“Logan—”
“We’re done here,” he said. “I’m going to finish this and go back inside. I’d rather you weren’t there when I do.”
“Got it,” she said in a rasp of sound. She let the cigarette fall from numb fingers and ground it out with her heel.
JJ stalked back inside and up to the bar. The other employee eyed her with something that didn’t quite qualify as curiosity as she approached.
“Whiskey. Don’t care which,” JJ told her. The shot arrived; JJ downed it. Let it chase the taste of tobacco smoke. She pulled out her phone and stabbed in Nina’s name. Social media images popped up. Nina on a beach in a wedding dress, leaning in to kiss her dapperly dressed bride. Nina and her wife with curly-haired, brown-eyed babies on their shoulders. Nina with a good life that didn’t need JJ disrupting it.
She drank another shot, and then a third, and then slapped a bill down on the counter and strode out before Logan could come back in.
She’d hoped Logan could fill in the gaps. Could, maybe, absolve her. But the pieces she couldn’t remember didn’t matter, in the end. She knew what had happened.
And the time was coming soon when she couldn’t keep hiding from it.
43
EMMA
Now
Three days after her husband’s death, Emma walked through the door of her house once again.
Gabriel drove her. She had her phone back, too. Apparently it hadn’t taken that long to scrape every crumb of her life off the device to sort through. Her car had been taken in, searched for evidence, and she had instructions on how to retrieve it. There was still crime scene tape fluttering here and there, and heavy shoes had tramped their way through the flower beds.
“You’re sure you want to be here?” Gabriel asked her.
“I always end up back here,” she answered. He looked puzzled, but she didn’t explain as she walked in, leaving him to close the door. Thick drifts of dust floated through the light, and she lifted a hand, stirring eddies through them.
“You can go,” she told Gabriel. He stood in the foyer, hands in his pockets, clearly reluctant to obey. She gave him a steady look. “I’m okay here. Really. You’ve been a huge help, but right now I just want to be alone.”
“You’re sure?”
“Please stop asking me that,” she said.
“Call me if you need anything,” he told her.
Gabriel closed the door behind him. Emma walked to the great room and stood there with her arms crossed, letting the scents and sensations of the house settle against her skin.

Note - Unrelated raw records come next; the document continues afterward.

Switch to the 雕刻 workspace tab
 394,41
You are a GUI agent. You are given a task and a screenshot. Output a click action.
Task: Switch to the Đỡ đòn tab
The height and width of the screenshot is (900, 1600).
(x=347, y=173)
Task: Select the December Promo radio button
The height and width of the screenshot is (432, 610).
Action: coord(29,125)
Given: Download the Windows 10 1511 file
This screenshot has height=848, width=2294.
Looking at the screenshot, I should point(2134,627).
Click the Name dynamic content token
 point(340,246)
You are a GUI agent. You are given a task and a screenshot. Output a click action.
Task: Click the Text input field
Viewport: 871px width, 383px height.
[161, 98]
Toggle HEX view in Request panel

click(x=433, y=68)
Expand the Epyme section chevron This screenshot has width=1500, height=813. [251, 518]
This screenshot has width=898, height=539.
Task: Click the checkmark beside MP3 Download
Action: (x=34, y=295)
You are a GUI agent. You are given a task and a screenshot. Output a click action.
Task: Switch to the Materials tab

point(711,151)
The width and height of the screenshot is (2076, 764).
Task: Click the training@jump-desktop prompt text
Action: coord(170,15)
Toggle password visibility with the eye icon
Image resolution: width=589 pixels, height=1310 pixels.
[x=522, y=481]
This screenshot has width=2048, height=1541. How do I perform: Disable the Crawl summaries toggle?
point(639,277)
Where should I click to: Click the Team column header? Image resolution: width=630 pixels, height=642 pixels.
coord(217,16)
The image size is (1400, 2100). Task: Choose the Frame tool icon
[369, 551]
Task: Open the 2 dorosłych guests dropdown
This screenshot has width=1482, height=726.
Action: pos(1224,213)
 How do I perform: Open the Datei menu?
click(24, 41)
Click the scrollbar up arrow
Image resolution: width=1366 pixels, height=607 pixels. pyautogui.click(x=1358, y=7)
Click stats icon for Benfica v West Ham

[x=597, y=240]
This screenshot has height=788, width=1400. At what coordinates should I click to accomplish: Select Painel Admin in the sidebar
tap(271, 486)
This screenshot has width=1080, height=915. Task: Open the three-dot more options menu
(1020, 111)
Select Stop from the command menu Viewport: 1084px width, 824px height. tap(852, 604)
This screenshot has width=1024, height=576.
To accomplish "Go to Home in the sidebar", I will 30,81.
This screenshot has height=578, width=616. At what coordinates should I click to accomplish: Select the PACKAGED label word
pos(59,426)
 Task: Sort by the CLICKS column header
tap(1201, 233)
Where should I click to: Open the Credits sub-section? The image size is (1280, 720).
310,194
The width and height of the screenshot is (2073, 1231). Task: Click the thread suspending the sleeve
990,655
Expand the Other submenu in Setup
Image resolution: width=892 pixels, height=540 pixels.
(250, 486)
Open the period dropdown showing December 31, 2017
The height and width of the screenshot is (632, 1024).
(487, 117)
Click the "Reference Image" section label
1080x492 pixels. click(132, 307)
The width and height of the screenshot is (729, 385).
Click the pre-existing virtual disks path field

Hadley wanted her to believe that her mistake back then had been covering for her sisters when they didn’t deserve it. He was wrong. Her mistake had been covering for them without understanding what had happened.
She took out her phone and made a call. JJ picked up on the second ring.
“Emma,” she said, in a tone that suggested she had been dreading this call.
“I’m back at the house,” Emma said. “We need to talk. All three of us.”
“I know. We’ll come over,” JJ said.
“We?”
“I’m with Daphne. She called me. We had some things to talk about. I think you need to hear them, too. I think it’s time.”
Emma shut her eyes. She’d expected a fight. Without one, she wasn’t sure exactly what to do. “I’ll be here,” she said. The line went dead.
* * *
Emma waited on the porch for her sisters to arrive. They pulled up in separate cars. JJ got out and tucked her hands in her back pockets, coming up to the house with her eyes scuttling left and right nervously. Daphne approached at a steady gait, seemingly unbothered by the strange circumstances of their reunion.
This Daphne was far closer to the version she’d met at the wedding than the one on the cameras. She wore a sharp blazer over a crisp white top and rust-colored skirt, lace-up boots clinging to her calves. Her sunglasses flattered her face, and so did the pixie cut—no more blunt bob or brown hair, no more shapeless tunic. The transformation made the hair on the backs of Emma’s arms stand on end.
The three of them stood spaced a few feet apart, no one quite moving to greet the others. Only Daphne managed a smile. “Here we all are. I wasn’t sure this would ever happen,” she said, upbeat.
“Why don’t you both come in,” Emma suggested, to spare either her or JJ the need to formulate a response. She walked in, and the others trooped after her. She brought them into the living room. “If you want coffee or water or anything, you’re going to have to get it yourself.” She sat down, arms crossed, on one end of the couch.